Brian Lee Crowley begs to differ. He has entered an invaluable comment on last week’s blog. “Ottawa uses the spending power to make gifts (with or without conditions attached) to people or organizations or provinces, something one can reasonably argue is not excluded by a distribution of legislative powers.” (My emphasis.) To repeat: while the Constitution Act (1867) does not allow the federal government to legislate in provincial fields, it does allow gifts of money to provinces. Thus we conclude that the spending power is legal.

Instead of getting exercised about the spending power, says Crowley, Canadians should be using regular political channels to demand better performance from both levels of government.

So, that’s it. Pick your pick and choose your choice.

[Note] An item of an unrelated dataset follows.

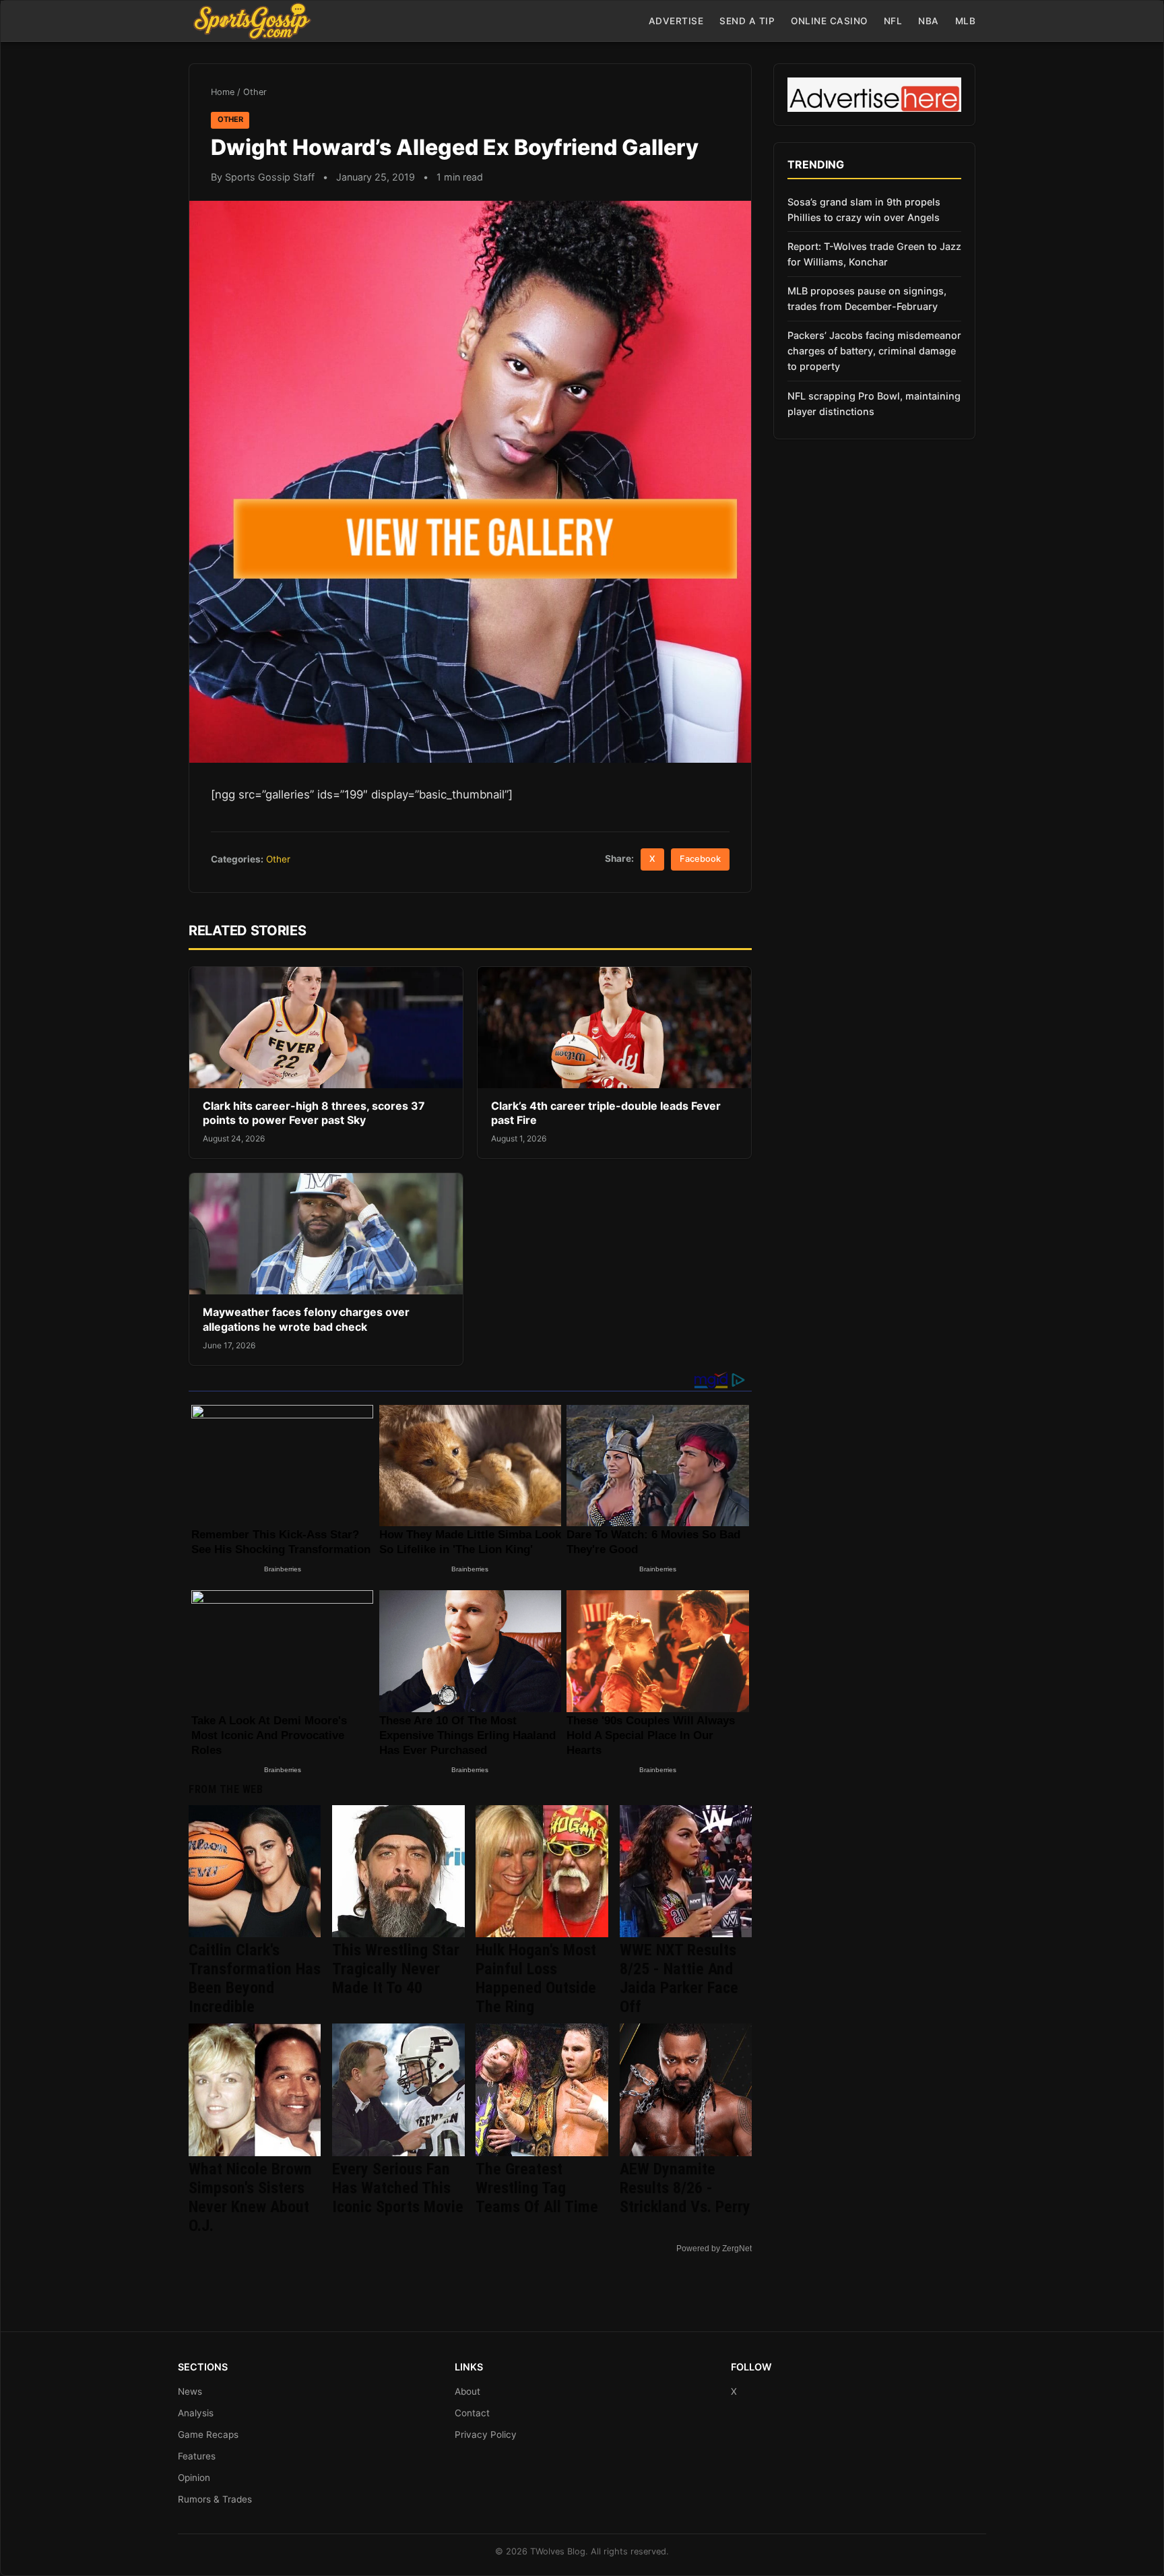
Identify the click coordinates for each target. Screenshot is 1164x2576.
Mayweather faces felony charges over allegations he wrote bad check (306, 1319)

I’ll add that in their formulation of the division of legislative powers for the new federation, the Fathers of Confederation advocated what later comes to be called the doctrine of “watertight compartments.” (That’s not their term; but it’s what they meant. The term was used by and was perhaps invented by the British Law Lords.) The notion of watertight compartments clearly prohibits the federal level from legislating in provincial fields. The question is whether it also prohibits spending in provincial fields. (Where is Alexander Galt when you need him? In the history books. I should get back to work.)

Here’s one document that provides a clue:

In a letter of 1858, marked “private and confidential,” and intended for the perusal of officials at the Colonial Office, Tories in the Province of Canada roughed out a list of the powers to be allowed “the Federal Government” in the event of British North American union. To it they appended this observation: “the Local Legislatures [the provinces] would not be in a position to claim the exercise of the same sovereign powers, which have frequently been the cause of difference between the American States and their General Government.” Much could be said about this statement, but it does indicate that the letter writers (among them Cartier and Galt) were watching the American experiment closely, and had concluded that a muddling of powers threatened in federations and was to be avoided.

Consider also that in the debates on Confederation in the Legislative Assembly of the Province of Canada, George Brown and George-Étienne Cartier argued at length that the general government of the federation should legislate only on matters of equal concern to each and every individual in the union; the general government, the Parliament of Canada, was to be neutral; it was to take no interest in the particular citizen’s “race,” country of origin, religion, history, etc.

Brown and Cartier would be appalled by the idea of a department of multiculturalism at the federal level. They would be horrified at the sight of today’s crowd of particular interests besieging Parliament for group preferences, distinctions, and money, money, money.